Pruning Early Exit Networks

Alperen Görmez and Erdem Koyuncu
Department of Electrical and Computer Engineering
University of Illinois Chicago
Chicago, IL
{agorme2, ekoyuncu}@uic.edu

Abstract

Deep learning models that perform well often have high computational costs. In this paper, we combine two approaches that try to reduce the computational cost while keeping the model performance high: pruning and early exit networks. We evaluate two approaches of pruning early exit networks: (1) pruning the entire network at once, (2) pruning the base network and additional linear classifiers in an ordered fashion. Experimental results show that pruning the entire network at once is a better strategy in general. However, at high accuracy rates, the two approaches have a similar performance, which implies that the processes of pruning and early exit can be separated without loss of optimality.

1 Introduction

Modern deep learning models require large amount of computation to achieve good performance Howard (2022); Brown et al. (2020). This is undesirable for scenarios in which the model will run on power limited devices such as mobile phones, drones and IoT devices.

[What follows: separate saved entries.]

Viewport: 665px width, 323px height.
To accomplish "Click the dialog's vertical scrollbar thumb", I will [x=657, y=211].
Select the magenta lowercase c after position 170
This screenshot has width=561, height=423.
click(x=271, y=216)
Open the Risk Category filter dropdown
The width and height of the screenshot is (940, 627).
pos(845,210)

The problem of reducing the amount of computation while keeping the model performance high have been tackled from many different angles. Knowledge distillation approach aims to train a smaller model to mimic the output of a larger model Hinton et al. (2015). Quantization assigns less bits to the model weights to reduce the computational cost Shen et al. (2020); Han et al. (2015). Adaptive computation methods propose skipping some parts of the model based on the input Figurnov et al. (2017); Veit and Belongie (2018); Wang et al. (2018). Pruning methods remove redundant weights in the network Li et al. (2016); Blalock et al. (2020); Liu et al. (2018). Early exit networks have additional exit points so that not every sample will have to go through the entire network Gormez et al. (2022); Kaya et al. (2019); Teerapittayanon et al. (2016).

Most early exit networks have two components: an off-the-shelf base network, and additional small classifiers Gormez et al. (2022); Kaya et al. (2019); Teerapittayanon et al. (2016). Until now, no work has been done to prune early exit networks. This paper aims to fill this gap. In particular, we evaluate the performance of two strategies. In the first strategy, we prune and train the additional internal classifiers that enable early exit jointly with the base network. In the second strategy, we first prune and train the base network, and then the classifiers. The significance of the second strategy is that its optimality implies one can separate the processes of early exit and pruning without loss of optimality.

2 Experiment

We compare the following two approaches using a ResNet-56 and CIFAR-10 He et al. (2016); Krizhevsky et al. (2009):

1.

Multiple linear layers are added to a ResNet-56 (the resulting network is a Shallow-Deep Network Kaya et al. (2019)) and the entire model is pruned.
2.

A ResNet-56 is pruned, multiple linear layers are added to the resulting network and then these linear layers are pruned.

The number, locations, and the architectures of the additional linear layers are as described in Kaya et al. (2019). For both approaches, pruning is followed by fine tuning. The procedure of pruning and fine tuning is repeated 20 times. At each pruning phase, $10\%$ of the weights are pruned using global unstructured $l_{1}$ norm based pruning. At each fine tuning phase, the model is trained for 10 epochs. Accuracy vs. FLOPs graphs are obtained using different confidence thresholds and applying time sharing as in Gormez et al. (2022); Kaya et al. (2019).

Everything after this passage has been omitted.